WHAT YOU HAVE TO DO - Each line below from the one containing "Where should I click to: Select the" through the one containing "Click the arrow" should be output exactly as it stands, and no other line should appear.

DATA FOR PROCESSING -
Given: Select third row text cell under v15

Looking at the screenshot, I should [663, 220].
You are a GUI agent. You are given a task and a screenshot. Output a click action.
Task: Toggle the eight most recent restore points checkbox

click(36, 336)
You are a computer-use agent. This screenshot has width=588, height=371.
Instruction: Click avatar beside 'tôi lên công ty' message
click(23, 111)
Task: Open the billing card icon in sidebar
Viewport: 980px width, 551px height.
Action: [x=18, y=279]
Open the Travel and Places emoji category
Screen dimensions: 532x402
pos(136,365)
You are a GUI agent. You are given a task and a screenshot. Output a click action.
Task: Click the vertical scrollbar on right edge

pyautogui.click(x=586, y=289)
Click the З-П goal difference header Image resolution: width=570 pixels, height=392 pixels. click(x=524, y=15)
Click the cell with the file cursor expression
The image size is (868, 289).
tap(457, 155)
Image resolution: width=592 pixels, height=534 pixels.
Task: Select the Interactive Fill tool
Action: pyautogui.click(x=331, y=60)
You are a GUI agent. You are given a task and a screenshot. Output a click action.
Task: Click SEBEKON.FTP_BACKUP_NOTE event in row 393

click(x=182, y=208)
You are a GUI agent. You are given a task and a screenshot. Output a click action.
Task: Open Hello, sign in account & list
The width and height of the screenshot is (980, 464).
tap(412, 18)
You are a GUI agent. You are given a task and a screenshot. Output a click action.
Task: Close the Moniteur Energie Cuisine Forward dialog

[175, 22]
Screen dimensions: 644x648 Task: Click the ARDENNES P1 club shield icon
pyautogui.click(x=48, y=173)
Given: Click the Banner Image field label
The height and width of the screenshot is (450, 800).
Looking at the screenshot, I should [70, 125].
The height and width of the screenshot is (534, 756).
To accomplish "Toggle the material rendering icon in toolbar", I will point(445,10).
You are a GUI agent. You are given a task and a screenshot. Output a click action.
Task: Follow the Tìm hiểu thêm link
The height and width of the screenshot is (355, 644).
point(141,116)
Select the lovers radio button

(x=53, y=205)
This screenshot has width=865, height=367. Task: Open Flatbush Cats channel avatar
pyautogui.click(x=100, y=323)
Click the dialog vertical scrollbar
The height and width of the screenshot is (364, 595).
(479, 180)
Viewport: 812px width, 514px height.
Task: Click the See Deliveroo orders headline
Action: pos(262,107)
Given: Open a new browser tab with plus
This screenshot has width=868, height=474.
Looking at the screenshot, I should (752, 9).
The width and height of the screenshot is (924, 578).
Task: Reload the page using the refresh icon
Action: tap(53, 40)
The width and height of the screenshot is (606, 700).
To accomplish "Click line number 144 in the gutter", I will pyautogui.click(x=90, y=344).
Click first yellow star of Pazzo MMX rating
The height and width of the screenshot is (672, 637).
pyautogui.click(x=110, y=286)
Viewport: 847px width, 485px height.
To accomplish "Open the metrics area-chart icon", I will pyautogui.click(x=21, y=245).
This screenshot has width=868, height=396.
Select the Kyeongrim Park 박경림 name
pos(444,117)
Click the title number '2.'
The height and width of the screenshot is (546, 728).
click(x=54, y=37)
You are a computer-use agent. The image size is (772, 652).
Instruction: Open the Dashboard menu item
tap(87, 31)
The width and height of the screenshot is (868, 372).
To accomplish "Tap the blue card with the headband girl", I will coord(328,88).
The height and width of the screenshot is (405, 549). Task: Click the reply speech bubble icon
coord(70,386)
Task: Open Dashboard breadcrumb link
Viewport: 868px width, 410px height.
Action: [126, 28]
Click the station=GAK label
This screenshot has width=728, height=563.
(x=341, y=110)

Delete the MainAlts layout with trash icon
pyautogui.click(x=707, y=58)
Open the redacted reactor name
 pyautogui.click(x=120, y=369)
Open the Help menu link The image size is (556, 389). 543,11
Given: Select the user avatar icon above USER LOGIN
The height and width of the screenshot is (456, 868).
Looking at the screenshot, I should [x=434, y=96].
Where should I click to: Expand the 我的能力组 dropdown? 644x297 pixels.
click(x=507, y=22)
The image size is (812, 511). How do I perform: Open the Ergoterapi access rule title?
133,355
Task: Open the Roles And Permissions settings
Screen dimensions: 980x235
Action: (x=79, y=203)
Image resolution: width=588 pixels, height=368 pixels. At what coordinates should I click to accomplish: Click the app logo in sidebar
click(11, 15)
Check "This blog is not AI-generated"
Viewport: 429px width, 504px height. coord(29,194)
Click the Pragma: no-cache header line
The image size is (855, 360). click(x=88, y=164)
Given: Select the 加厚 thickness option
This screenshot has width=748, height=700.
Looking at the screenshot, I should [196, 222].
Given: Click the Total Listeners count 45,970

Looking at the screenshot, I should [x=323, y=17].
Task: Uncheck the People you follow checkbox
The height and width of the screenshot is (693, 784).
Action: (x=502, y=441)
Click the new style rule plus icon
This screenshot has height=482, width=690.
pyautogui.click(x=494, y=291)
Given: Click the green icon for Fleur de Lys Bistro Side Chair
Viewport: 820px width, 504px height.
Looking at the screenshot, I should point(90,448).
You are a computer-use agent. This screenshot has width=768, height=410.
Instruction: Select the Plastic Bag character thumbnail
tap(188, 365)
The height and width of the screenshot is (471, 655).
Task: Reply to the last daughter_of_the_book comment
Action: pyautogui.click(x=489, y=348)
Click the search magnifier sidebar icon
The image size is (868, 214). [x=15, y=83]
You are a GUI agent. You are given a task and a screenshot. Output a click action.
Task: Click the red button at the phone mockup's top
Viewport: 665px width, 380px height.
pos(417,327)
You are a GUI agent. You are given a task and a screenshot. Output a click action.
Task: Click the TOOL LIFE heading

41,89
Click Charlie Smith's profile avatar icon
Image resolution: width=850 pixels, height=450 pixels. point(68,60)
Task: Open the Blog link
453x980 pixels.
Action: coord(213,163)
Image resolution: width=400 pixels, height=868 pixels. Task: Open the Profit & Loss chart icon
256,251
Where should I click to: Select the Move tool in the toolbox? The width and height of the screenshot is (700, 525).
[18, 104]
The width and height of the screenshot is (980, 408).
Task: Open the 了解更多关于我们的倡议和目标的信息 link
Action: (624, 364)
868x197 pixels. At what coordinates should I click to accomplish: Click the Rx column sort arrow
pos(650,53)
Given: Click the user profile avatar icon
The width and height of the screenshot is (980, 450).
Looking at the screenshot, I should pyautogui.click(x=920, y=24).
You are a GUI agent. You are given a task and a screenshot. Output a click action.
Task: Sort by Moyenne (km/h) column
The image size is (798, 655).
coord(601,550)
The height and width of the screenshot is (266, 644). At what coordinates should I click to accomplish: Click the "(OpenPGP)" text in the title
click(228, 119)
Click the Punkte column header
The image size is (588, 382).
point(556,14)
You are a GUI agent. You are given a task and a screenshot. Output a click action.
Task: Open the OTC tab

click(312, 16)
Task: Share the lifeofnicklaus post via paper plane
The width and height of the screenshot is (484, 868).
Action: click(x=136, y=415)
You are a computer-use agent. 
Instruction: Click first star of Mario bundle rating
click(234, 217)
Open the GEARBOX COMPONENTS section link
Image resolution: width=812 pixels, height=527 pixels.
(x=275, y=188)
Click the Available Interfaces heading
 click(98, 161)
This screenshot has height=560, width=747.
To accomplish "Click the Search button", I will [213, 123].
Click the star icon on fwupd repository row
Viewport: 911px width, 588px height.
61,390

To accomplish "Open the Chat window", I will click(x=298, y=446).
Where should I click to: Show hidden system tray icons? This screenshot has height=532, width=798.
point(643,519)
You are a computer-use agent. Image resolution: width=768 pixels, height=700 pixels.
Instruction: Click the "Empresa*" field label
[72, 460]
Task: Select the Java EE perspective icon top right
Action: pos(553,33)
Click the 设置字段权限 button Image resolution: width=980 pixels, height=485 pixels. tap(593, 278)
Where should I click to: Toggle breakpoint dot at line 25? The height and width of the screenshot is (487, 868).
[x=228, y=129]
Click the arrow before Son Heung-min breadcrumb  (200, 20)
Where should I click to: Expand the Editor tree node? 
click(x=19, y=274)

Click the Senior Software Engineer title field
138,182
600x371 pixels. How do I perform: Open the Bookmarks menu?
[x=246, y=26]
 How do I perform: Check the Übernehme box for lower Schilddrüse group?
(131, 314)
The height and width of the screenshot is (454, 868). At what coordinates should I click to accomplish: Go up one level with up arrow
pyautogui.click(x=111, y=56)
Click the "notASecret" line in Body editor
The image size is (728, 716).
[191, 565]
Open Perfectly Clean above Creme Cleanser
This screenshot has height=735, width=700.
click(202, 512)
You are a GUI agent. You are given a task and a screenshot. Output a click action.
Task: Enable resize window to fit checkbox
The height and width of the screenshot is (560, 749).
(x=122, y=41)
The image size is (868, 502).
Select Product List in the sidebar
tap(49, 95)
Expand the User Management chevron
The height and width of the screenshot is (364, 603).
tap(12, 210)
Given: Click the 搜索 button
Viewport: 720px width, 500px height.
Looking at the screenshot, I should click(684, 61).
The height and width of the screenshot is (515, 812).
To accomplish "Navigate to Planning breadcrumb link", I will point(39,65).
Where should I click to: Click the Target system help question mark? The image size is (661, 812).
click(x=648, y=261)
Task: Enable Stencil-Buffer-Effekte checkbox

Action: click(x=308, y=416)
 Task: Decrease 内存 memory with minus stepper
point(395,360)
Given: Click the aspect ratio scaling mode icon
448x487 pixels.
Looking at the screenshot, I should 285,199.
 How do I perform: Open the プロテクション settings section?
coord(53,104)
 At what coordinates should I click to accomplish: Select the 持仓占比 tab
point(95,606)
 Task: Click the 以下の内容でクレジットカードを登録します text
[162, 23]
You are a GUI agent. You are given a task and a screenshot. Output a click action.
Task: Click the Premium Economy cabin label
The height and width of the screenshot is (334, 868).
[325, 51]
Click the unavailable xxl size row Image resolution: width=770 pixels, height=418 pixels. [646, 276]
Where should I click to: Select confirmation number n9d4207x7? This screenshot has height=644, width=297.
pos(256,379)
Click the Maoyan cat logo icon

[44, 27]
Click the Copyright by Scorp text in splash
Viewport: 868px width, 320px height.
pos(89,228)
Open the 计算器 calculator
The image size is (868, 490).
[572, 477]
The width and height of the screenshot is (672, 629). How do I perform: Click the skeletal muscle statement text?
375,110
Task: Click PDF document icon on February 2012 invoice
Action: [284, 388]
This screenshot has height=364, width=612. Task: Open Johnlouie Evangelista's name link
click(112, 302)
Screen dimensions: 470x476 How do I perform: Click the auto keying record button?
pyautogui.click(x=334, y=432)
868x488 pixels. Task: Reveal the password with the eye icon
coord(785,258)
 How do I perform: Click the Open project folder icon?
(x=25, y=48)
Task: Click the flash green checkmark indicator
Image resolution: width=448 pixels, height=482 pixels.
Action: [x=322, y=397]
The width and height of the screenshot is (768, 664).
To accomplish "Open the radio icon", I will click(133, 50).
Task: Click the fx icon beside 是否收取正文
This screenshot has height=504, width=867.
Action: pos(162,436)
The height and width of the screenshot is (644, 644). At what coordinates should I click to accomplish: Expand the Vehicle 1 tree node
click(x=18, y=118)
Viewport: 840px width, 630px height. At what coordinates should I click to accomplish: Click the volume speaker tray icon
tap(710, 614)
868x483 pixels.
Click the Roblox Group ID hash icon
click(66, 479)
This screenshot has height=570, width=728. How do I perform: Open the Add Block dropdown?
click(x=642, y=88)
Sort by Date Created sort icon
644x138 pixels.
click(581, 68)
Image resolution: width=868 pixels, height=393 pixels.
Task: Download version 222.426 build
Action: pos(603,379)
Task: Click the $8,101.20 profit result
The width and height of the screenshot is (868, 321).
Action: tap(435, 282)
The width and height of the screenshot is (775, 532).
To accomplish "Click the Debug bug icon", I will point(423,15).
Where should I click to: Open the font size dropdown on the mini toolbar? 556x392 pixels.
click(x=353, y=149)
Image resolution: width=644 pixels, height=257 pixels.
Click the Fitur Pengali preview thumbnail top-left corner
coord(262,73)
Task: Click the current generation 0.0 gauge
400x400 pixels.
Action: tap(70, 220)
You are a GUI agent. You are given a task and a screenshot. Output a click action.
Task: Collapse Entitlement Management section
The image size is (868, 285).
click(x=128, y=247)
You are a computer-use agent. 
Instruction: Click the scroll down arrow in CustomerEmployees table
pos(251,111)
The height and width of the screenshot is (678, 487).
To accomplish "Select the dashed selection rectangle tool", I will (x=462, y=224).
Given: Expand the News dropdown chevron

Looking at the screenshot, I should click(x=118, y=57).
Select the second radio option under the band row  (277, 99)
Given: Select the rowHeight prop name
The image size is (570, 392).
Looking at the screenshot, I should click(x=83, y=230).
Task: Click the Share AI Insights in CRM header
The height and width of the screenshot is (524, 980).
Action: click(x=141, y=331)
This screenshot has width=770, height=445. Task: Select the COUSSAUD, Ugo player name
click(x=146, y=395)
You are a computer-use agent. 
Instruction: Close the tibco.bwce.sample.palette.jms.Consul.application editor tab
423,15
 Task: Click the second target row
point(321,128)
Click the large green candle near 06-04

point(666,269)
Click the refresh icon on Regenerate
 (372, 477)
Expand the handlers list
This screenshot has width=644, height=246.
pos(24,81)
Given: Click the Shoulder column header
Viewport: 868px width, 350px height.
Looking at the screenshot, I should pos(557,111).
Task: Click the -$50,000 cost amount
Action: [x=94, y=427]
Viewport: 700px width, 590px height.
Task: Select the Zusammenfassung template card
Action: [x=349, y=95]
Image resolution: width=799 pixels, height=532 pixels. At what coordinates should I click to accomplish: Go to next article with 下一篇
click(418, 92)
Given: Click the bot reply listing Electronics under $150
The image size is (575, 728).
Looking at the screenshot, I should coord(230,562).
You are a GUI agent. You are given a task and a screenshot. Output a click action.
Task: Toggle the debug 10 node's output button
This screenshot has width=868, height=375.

EXERCISE RESPONSE -
Where should I click to: Select the Move tool in the toolbox? The width and height of the screenshot is (700, 525).
[18, 104]
The width and height of the screenshot is (980, 408).
Task: Open the 了解更多关于我们的倡议和目标的信息 link
Action: (624, 364)
868x197 pixels. At what coordinates should I click to accomplish: Click the Rx column sort arrow
pos(650,53)
Given: Click the user profile avatar icon
The width and height of the screenshot is (980, 450).
Looking at the screenshot, I should pyautogui.click(x=920, y=24).
You are a GUI agent. You are given a task and a screenshot. Output a click action.
Task: Sort by Moyenne (km/h) column
The image size is (798, 655).
coord(601,550)
The height and width of the screenshot is (266, 644). At what coordinates should I click to accomplish: Click the "(OpenPGP)" text in the title
click(228, 119)
Click the Punkte column header
The image size is (588, 382).
point(556,14)
You are a GUI agent. You are given a task and a screenshot. Output a click action.
Task: Open the OTC tab

click(312, 16)
Task: Share the lifeofnicklaus post via paper plane
The width and height of the screenshot is (484, 868).
Action: click(x=136, y=415)
You are a computer-use agent. 
Instruction: Click first star of Mario bundle rating
click(234, 217)
Open the GEARBOX COMPONENTS section link
Image resolution: width=812 pixels, height=527 pixels.
(x=275, y=188)
Click the Available Interfaces heading
 click(98, 161)
This screenshot has height=560, width=747.
To accomplish "Click the Search button", I will [213, 123].
Click the star icon on fwupd repository row
Viewport: 911px width, 588px height.
61,390

To accomplish "Open the Chat window", I will click(x=298, y=446).
Where should I click to: Show hidden system tray icons? This screenshot has height=532, width=798.
point(643,519)
You are a computer-use agent. Image resolution: width=768 pixels, height=700 pixels.
Instruction: Click the "Empresa*" field label
[72, 460]
Task: Select the Java EE perspective icon top right
Action: pos(553,33)
Click the 设置字段权限 button Image resolution: width=980 pixels, height=485 pixels. tap(593, 278)
Where should I click to: Toggle breakpoint dot at line 25? The height and width of the screenshot is (487, 868).
[x=228, y=129]
Click the arrow before Son Heung-min breadcrumb  (200, 20)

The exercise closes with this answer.